On dit des substances psychoactives qu’elles ont le pouvoir de modifier notre « conscience » : nos affects, nos sensations, nos perceptions, notre pensée. Mais qu’en est-il du pouvoir qu’elles ont de constituer des collectifs ? Communautés mouvantes de toxicos précarisés de la rue, communautés occasionnelles des noctambules, communautés de psychiatrisés et de soignants figées dans une asymétrie instituée, communauté de flics, juges et cliniciens agissant de concert, mais parfois en conflit, dans le contexte de la prohibition. Et communautés d’auto-support de drogués polititisés.

On dit aussi qu’il y a des usages « sauvages » des substances psychoactives (consommations « illégales », ou détournés, en tout cas incontrôlables de psychotropes). On pourra dire qu’il y a alors des usages domestiqués (ceux enserrés par la prescription et la délivrance contrôlées par des gens autorisés : médecins, psychiatres, pharmaciens…). On parlera en France, de « drogues » et de « médicaments », de drogués ou de « toxicomanes », c’est-à-dire des malades, patients actuels ou virtuels.
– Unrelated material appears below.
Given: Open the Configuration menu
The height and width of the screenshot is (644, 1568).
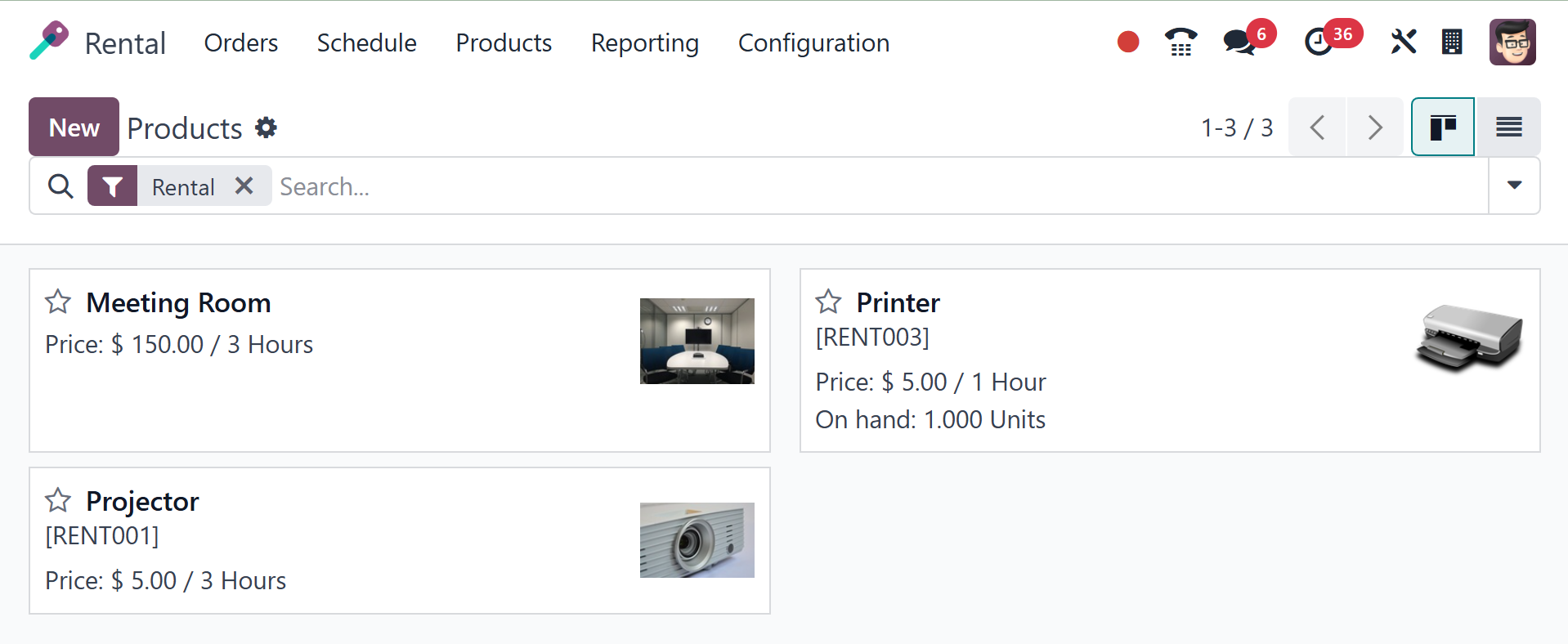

Il vaudrait mieux dire alors que les usages pluriels de drogues constituent des réalités multiples. Ou qu’il s’agit avant tout d’une question de dispositifs suscitant des modes de subjectivation, des manières de faire exister nos expériences de drogués. Dans quel agencement l’usage des substances psychoactives vient conforter un statut de malade docile, un patient, ou celui d’un toxico récalcitrant ou encore celui d’un psychotique censé s’ignorer ? Mais aussi, qu’est-ce que l’ensemble d’opérations relationnelles, avec des humains, des molécules, des lieux, des règles, qui vient légitimer le savoir et l’identité du clinicien et un non-savoir et un statut de malade ? D’un coté le psychotique neuroleptisé, l’angoissé désanxiolisé, le dépressif thymo-régulé, le toxicomane substitué. Et de l’autre le pharmacologue, le médecin, le psychologue, l’éducateur, le flic et le juge, à supposer qu’ils ne se défoncent jamais. Il va de soi que les uns et les autres n’ont pas le même pouvoir de déterminer la légitimité d’une expérience. Mais il se trouve que parfois les patients deviennent des impatients. L’histoire de l’auto-support des usagers de drogues fût et est encore, entre autres choses, une tentative pour rompre avec cette asymétrie qui fonde le rapport des uns et des autres au soin.

On dira donc des drogues comme du pharmakon : qu’elles sont un remède ou un poison en fonction des circonstances. Et si ce qui soigne ou qui rend malade dans la substance était une question d’agencement qu’il s’agit de construire collectivement ? Et si les molécules dans leurs variétés exigeaient avant tout des nouveaux partages ? Il y a un pouvoir « molaire » à examiner : les lois prohibitionnistes, le monopole de la prescription par le corps médical, concomitants à l’emprise étatique sur la gestion de la santé des populations. Mais il est inséparable d’une microphysique du pouvoir.

Il y a aussi alors des résistances moléculaires. Celles-ci se traduisent par des nouvelles pratiques relationnelles qui refusent les régimes d’asymétrie naturalisées. Là où la légitimité des uns, le savoir des pharmacologues et des cliniciens, dépend du non-savoir des autre et de l’acceptation inconditionnelle de leur statut de malades (pour leur bien), il y a à inventer des nouvelles communautés à partir des pratiques et de la construction de savoirs partagés.

Fabrice Olivet et Georges Lachaez, membres du collectif d’auto-support d’usagers de drogues ASUD (http://www.asud.org/) et Hervé Porcceda du réseau français sur l’entente de voix REV (http://www.revfrance.org/) sont les invités de cette rencontre.

Nos échanges seront précédés par l’écoute de fragments de musique concrète composée par Hervé Porcceda.